• Task to carry out:
Render every line of the items below as a numbered list, leaving out any blank lines.

━━━━━ Provided material ━━━━━

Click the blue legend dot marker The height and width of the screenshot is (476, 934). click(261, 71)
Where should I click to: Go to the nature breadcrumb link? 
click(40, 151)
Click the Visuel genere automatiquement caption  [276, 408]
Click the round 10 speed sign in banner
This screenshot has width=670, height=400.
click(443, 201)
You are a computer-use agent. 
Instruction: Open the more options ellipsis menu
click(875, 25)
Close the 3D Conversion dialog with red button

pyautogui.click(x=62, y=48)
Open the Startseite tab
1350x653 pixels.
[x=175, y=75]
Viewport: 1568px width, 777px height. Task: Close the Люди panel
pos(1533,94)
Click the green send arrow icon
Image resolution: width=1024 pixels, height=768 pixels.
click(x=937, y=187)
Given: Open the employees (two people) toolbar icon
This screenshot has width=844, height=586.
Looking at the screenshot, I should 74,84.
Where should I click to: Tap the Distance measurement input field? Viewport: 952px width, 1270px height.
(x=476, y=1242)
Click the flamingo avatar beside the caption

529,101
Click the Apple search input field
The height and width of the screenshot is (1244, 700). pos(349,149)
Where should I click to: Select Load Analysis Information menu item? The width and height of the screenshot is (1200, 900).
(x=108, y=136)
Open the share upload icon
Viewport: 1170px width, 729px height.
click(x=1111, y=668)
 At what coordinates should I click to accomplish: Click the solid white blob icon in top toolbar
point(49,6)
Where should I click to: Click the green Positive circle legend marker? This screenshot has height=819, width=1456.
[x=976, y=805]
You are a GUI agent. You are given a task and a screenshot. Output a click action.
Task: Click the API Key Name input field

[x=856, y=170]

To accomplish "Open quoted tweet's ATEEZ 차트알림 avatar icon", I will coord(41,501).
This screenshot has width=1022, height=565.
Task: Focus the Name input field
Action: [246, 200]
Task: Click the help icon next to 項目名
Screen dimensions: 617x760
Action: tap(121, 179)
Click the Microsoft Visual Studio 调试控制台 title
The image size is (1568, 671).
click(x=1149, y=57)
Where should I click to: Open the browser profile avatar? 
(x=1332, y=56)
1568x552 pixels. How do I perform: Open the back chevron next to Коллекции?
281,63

━━━━━

• Reply:
1. Click the blue legend dot marker The height and width of the screenshot is (476, 934). click(261, 71)
2. Where should I click to: Go to the nature breadcrumb link? 
3. click(40, 151)
4. Click the Visuel genere automatiquement caption  [276, 408]
5. Click the round 10 speed sign in banner
6. This screenshot has width=670, height=400.
7. click(443, 201)
8. You are a computer-use agent. 
9. Instruction: Open the more options ellipsis menu
10. click(875, 25)
11. Close the 3D Conversion dialog with red button
12. pyautogui.click(x=62, y=48)
13. Open the Startseite tab
14. 1350x653 pixels.
15. [x=175, y=75]
16. Viewport: 1568px width, 777px height. Task: Close the Люди panel
17. pos(1533,94)
18. Click the green send arrow icon
19. Image resolution: width=1024 pixels, height=768 pixels.
20. click(x=937, y=187)
21. Given: Open the employees (two people) toolbar icon
22. This screenshot has width=844, height=586.
23. Looking at the screenshot, I should 74,84.
24. Where should I click to: Tap the Distance measurement input field? Viewport: 952px width, 1270px height.
25. (x=476, y=1242)
26. Click the flamingo avatar beside the caption
27. 529,101
28. Click the Apple search input field
29. The height and width of the screenshot is (1244, 700). pos(349,149)
30. Where should I click to: Select Load Analysis Information menu item? The width and height of the screenshot is (1200, 900).
31. (x=108, y=136)
32. Open the share upload icon
33. Viewport: 1170px width, 729px height.
34. click(x=1111, y=668)
35.  At what coordinates should I click to accomplish: Click the solid white blob icon in top toolbar
36. point(49,6)
37. Where should I click to: Click the green Positive circle legend marker? This screenshot has height=819, width=1456.
38. [x=976, y=805]
39. You are a GUI agent. You are given a task and a screenshot. Output a click action.
40. Task: Click the API Key Name input field
41. [x=856, y=170]
42. To accomplish "Open quoted tweet's ATEEZ 차트알림 avatar icon", I will coord(41,501).
43. This screenshot has width=1022, height=565.
44. Task: Focus the Name input field
45. Action: [246, 200]
46. Task: Click the help icon next to 項目名
47. Screen dimensions: 617x760
48. Action: tap(121, 179)
49. Click the Microsoft Visual Studio 调试控制台 title
50. The image size is (1568, 671).
51. click(x=1149, y=57)
52. Where should I click to: Open the browser profile avatar? 
53. (x=1332, y=56)
54. 1568x552 pixels. How do I perform: Open the back chevron next to Коллекции?
55. 281,63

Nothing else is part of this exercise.